RICK: Yeah. You know, the Gallup poll has done polls of people and a large percentage of people in this country have had some kind of mystical experience. It hasn’t become the norm for them. And I think one thing to throw in the mix is that spiritual awakening is not just a shift in consciousness, it’s also a shift in the neurophysiology that corresponds to consciousness. And that’s why it doesn’t necessarily happen overnight. And so some kind of regular practice which has a physiological influence as well as being a subjective state or experience can be very valuable. And a lot of types of meditation, they’ve done tons of research on different kinds of meditation and they do just that. Psychedelics can do that, but you can’t do those all every day.

LISSA: No, and I wonder if it really, I mean, if you were going to do it enough to change your physiology.

RICK: What, psychedelics? You’d probably end up in a halfway house or something.

LISSA: I don’t think you can actually use it like that.

RICK: No. I mean, I think it was Alan Watts who said, when you get the message, hang up the phone. In other words, he can give you a glimpse of, whoa, there’s more to life than meets the eye.
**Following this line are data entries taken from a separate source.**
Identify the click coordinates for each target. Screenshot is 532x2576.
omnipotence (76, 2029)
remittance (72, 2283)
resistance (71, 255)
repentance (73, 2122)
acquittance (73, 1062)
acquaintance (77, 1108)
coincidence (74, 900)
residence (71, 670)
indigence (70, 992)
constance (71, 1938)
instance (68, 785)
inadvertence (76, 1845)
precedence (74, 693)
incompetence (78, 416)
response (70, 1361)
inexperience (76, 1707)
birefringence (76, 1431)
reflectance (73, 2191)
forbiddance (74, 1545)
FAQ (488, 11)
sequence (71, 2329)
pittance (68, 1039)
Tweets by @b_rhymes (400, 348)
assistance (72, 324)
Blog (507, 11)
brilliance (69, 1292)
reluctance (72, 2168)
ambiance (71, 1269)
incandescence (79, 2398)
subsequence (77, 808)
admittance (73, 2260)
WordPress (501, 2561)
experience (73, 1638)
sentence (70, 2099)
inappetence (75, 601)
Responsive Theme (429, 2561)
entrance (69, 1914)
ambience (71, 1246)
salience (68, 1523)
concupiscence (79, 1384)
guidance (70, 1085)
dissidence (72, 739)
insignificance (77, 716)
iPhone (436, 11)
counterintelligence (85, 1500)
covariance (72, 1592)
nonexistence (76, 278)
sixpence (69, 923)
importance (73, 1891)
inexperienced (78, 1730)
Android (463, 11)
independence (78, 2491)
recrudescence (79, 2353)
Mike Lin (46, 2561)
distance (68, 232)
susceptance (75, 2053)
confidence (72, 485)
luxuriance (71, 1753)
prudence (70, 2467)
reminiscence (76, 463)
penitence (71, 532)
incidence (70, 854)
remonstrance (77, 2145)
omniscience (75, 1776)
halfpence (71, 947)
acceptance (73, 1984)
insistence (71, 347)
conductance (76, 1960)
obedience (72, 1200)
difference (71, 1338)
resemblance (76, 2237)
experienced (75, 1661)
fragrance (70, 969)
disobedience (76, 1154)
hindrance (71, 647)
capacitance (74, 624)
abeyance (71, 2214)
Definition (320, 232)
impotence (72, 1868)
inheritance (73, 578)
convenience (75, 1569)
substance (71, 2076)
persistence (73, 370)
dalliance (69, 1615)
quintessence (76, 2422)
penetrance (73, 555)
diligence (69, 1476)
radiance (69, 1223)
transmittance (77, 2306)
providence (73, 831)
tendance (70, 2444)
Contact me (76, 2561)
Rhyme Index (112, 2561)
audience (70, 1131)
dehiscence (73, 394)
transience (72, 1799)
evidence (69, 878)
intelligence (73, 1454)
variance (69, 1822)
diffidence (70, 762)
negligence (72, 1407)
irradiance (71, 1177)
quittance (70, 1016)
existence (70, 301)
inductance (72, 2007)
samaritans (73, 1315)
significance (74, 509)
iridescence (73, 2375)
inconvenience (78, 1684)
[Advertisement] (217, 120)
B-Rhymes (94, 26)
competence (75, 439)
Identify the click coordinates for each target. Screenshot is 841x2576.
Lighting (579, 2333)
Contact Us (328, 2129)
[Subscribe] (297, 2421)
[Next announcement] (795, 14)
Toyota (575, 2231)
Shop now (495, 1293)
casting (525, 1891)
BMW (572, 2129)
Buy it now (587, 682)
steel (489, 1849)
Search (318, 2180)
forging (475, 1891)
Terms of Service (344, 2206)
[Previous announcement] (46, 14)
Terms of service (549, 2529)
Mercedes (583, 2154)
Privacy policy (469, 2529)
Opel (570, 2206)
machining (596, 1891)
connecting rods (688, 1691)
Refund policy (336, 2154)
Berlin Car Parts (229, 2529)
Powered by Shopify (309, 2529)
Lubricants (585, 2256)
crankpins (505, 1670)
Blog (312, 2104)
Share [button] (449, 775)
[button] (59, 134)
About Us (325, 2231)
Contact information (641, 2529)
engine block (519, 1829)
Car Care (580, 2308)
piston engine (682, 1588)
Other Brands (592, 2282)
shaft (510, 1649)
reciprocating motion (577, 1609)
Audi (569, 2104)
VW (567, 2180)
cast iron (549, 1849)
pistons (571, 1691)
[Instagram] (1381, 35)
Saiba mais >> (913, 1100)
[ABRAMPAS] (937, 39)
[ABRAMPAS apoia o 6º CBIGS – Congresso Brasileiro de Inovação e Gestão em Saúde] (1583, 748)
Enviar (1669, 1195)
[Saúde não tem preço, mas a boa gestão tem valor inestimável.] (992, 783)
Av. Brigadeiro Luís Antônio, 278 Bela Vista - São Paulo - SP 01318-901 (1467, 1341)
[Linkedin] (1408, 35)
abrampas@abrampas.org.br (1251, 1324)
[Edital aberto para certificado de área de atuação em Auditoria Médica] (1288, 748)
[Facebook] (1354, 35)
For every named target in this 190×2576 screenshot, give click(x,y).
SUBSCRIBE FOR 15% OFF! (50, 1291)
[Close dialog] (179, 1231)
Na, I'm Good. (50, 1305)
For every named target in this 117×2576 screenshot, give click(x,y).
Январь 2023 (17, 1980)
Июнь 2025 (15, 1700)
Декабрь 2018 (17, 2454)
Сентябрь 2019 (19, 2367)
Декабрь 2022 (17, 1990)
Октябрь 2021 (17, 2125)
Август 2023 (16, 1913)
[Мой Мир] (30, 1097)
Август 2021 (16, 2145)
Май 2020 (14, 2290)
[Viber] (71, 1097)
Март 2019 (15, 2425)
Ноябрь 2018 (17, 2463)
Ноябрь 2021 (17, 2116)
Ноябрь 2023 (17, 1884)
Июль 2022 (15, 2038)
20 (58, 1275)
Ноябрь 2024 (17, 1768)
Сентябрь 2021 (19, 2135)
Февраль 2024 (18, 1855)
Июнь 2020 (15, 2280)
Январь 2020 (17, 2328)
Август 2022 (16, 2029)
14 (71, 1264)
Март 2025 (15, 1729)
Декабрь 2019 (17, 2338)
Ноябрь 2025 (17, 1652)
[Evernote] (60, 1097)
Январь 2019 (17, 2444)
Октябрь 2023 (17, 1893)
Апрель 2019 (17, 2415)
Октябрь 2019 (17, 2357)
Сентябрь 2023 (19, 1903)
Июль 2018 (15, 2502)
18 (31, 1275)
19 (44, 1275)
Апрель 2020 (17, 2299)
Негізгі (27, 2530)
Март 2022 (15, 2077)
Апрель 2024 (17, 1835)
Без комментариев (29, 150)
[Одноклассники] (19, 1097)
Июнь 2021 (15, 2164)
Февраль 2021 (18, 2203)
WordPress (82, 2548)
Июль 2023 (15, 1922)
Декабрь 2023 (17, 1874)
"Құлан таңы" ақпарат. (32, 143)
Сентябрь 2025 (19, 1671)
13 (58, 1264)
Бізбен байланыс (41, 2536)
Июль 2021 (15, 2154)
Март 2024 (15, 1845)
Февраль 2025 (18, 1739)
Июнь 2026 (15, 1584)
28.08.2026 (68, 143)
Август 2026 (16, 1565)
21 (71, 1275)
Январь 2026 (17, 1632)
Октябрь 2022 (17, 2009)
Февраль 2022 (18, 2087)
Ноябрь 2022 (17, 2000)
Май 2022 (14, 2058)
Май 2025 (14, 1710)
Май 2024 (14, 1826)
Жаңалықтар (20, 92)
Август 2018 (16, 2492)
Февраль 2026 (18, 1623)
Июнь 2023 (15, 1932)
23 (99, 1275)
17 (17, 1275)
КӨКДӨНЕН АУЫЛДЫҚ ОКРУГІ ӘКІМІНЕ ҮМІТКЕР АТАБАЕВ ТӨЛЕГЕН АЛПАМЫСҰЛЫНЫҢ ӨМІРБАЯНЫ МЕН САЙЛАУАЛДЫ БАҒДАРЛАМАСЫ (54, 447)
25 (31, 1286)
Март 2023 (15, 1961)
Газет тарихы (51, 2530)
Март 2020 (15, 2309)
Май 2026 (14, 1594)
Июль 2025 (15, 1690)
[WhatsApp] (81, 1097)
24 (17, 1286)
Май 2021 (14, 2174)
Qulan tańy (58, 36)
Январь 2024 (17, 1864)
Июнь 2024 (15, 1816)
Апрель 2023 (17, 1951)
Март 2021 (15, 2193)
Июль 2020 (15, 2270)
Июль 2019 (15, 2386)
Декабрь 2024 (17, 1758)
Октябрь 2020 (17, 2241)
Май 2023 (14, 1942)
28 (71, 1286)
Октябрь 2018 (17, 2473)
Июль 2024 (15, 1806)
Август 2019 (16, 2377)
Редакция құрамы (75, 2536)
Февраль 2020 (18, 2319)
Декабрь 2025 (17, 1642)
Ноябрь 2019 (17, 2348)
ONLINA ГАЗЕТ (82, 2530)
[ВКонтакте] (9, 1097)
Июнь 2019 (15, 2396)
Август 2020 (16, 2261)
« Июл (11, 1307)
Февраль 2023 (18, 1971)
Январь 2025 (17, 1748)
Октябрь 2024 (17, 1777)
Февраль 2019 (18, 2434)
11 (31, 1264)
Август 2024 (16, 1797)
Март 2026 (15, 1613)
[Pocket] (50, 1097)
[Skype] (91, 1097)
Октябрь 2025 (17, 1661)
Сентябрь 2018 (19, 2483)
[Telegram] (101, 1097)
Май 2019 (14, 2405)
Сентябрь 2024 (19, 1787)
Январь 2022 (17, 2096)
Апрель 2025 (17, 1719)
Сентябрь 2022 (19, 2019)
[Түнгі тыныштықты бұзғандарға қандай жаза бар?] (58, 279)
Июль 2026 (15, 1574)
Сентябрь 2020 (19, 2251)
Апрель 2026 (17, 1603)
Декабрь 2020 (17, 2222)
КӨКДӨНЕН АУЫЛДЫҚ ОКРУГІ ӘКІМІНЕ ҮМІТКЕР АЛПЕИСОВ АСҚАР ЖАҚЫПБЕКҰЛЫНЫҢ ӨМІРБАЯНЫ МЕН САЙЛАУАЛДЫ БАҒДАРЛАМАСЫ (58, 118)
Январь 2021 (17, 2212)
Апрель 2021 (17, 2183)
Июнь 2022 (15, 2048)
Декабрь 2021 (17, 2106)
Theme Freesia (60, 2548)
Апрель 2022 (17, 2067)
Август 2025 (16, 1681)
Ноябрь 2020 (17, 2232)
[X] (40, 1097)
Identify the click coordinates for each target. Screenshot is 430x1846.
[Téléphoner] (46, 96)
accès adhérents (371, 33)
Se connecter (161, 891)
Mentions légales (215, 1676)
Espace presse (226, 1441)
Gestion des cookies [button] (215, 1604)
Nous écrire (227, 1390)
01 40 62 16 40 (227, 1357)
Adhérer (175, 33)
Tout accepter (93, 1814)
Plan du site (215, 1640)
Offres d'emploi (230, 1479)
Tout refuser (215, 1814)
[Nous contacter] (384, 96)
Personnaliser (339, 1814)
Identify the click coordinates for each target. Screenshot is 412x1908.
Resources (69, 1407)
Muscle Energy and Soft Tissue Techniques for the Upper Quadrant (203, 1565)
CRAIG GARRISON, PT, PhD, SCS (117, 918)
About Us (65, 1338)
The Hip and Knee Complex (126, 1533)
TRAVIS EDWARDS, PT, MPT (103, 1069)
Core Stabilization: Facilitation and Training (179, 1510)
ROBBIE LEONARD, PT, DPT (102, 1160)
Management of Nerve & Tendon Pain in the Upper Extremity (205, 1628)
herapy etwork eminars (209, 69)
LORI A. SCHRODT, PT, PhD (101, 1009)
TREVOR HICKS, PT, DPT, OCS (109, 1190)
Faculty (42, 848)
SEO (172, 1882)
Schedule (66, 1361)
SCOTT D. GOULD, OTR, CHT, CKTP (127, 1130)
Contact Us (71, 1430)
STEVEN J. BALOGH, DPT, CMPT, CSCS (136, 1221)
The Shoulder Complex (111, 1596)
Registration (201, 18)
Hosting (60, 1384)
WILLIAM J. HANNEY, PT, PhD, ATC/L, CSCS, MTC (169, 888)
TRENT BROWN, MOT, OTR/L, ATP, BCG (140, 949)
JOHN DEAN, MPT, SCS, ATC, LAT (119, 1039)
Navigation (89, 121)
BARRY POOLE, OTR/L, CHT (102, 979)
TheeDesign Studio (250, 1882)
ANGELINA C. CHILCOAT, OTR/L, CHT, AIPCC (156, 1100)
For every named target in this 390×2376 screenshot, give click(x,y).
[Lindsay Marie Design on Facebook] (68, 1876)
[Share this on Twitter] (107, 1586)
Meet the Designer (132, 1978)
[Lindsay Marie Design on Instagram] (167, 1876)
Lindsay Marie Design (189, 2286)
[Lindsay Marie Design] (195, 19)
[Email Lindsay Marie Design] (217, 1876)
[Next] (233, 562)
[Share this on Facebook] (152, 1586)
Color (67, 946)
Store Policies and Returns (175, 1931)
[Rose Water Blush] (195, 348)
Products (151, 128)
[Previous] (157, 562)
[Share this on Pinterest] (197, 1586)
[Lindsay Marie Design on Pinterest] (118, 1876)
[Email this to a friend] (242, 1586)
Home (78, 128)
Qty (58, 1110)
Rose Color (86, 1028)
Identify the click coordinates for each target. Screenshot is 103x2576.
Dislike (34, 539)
Okay, now let’s get down to business like Ram Dass did and find a natural way of culturing it.

LISSA:  Yeah, I think that that’s what happened in that very first experience that I had where everything was breathing. That was great. – A question came in from somebody here. Let’s read this. This is from Rita. Don’t know where she’s from. How would I find a therapist with an openness to counsel spiritually? Thank you, she’s listening to one right now. I’ve made use of counselors all my life. It’s difficult to find. It seems like it would be a nightmare with regard to legalities in the world of psychotherapy.

LISSA: No. It’s not really a nightmare. So what I would do is I would go on Psychology Today. It’s an online site. It’s also a magazine, but you go on Psychology Today. You look in your area if you want someone near you, if you want a person-to-person thing, and read their bios. In my bio, you would pretty much know that my approach is going to have a spiritual tone to it.

RICK: Are they categorized there? ‘Cause there must be thousands of them.

LISSA: Yeah, and so, I mean, you can put in some key words. You could say psychospiritual, and the psychospiritual therapist will come up.

RICK: Okay. Another thing is that on BatGap, under the past interviews menu, we have a categorical index page, and there’s a whole category of psychologists and therapists and people like that, and you can check out their interviews on BatGap and go to their websites. And of course, there’s you. Listen, we’re talking to you. You could do this with them, with her. What else? Is there anything important we’re leaving out? You mentioned, I’m looking at your notes here, and we’ve covered most of these things. There’s the word surrender here. Have we talked about surrender sufficiently?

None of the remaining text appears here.